The bit about men being less impacted or women getting worn out is just the same tired slut shaming that all the sex puritans use. It would be cool if they came up with something new.
Hi guys, Is it fair game to refer back to a recent thread? A couple of you were talking about the Dune series the other day, and I’ve always wanted to ask this but have never found the right group.
I devoured the first Dune book, read the next couple, and wandered off eventually, so I don’t know where this sits on the timeline. But I seem to remember an episode wherein the sister (it’s been a while) has sex with a cloned revenant named Duncan Idaho, and somehow “pair-bonds” him to her as a virtual slave through sexy sex. When MRAs and such talk about “pair bonding,” is this what they mean? Some special mystical magickal Thing that binds a woman to her man? Does it only work on inexperienced partners? Is this The Glue? Can anyone work this spell?
Asking for a friend….
@Rabid Rabbit:
Sigh, yeah. It seems unfair that I still need to go to work, despite not existing.

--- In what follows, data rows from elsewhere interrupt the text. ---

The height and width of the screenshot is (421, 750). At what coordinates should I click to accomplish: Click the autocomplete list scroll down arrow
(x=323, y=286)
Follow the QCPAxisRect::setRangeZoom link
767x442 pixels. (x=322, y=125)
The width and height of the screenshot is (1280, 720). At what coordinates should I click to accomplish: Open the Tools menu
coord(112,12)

I always thought that the chewing gum analogy was the worst.
If a person’s virginity is a stick of gum and they give it to their new spouse (ONLY after the magic words have been spoken by a clergy and duly witnessed, of course, plus the state and legal stuff), then they’re stuck chewing the same old wad of gum for the rest of their days.

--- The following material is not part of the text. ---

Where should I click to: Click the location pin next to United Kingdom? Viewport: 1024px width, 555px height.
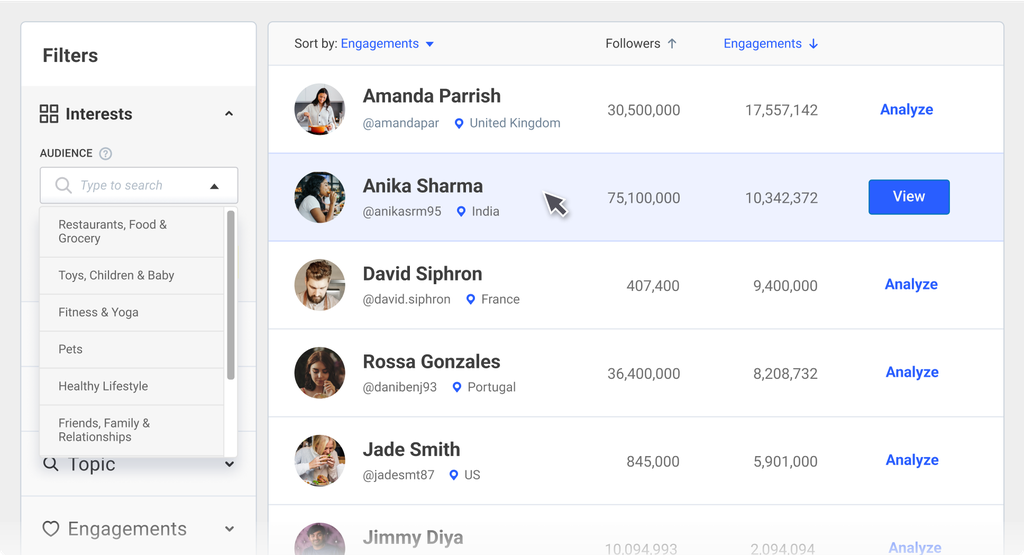tap(459, 123)
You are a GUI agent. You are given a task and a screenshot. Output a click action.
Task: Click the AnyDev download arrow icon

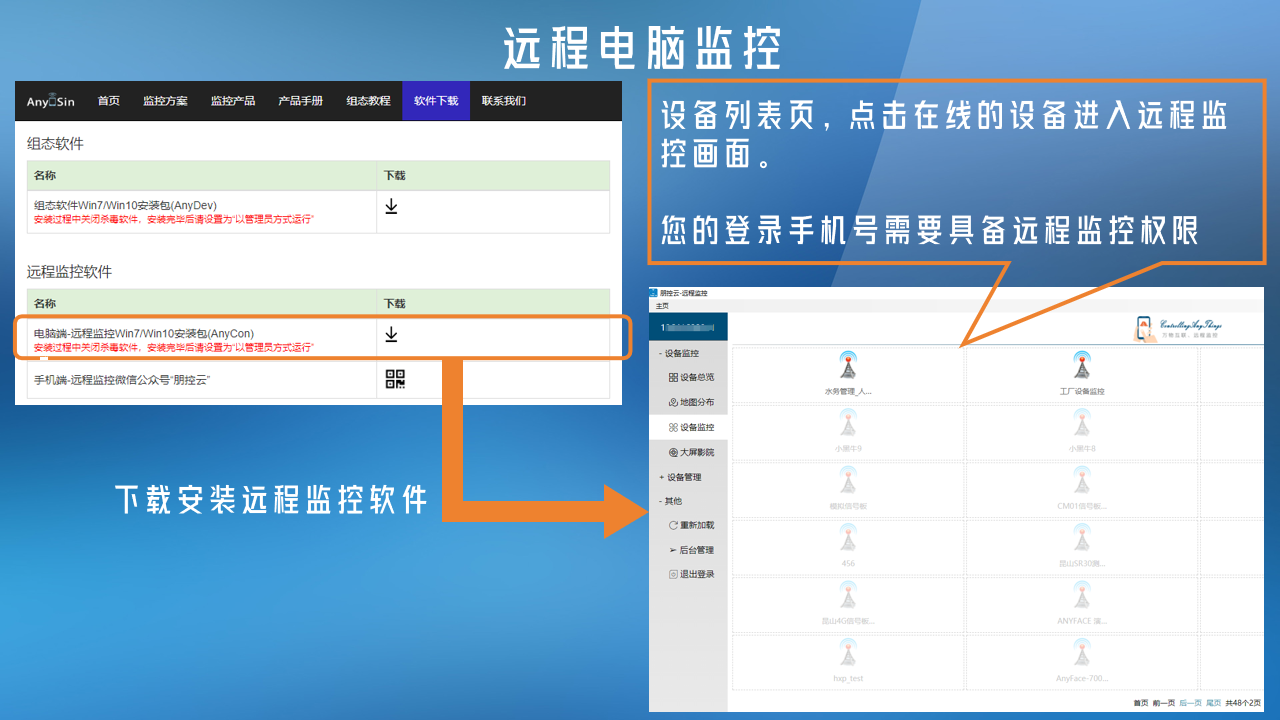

Which sounds to me like either a reason to skip the sex thing altogether (because ABC gum is yucky even if it’s your own) or a PSA for polyamory rather than a good reason for chastity.
A piece of candy might work better: Your virginity is a piece of yummy candy and once you give it to someone, it’s gone. But then, it still fails for any number of reasons, but foremost to my mind: If I have a piece of yummy candy, I want to eat it myself!
Now I wish I could produce candy from my vagina.
My lovely abstinence-only class used “toothpaste spit” as the metaphor for a used female. Classy!
So glad to be more than one of Roosh’s signs of degeneracy.
Also I haven’t had a chance to bake in my armor yet but I’ve definitely been channeling degeneracy rays to counter his Ultramasculine Bread Science cooking in a dress the past couple weeks.
Thank you for reminding me of that scene in Charles Stross’s Accelerando.
Thank you so very, very much.
One thing I’ve never understood about the claim that “elites” are trying to depopulate the world, is that if that’s the case, why is there so much pushback against reproductive rights?
@Karen
Sorry, it’s been so long since I read the Dune books. I just can’t remember.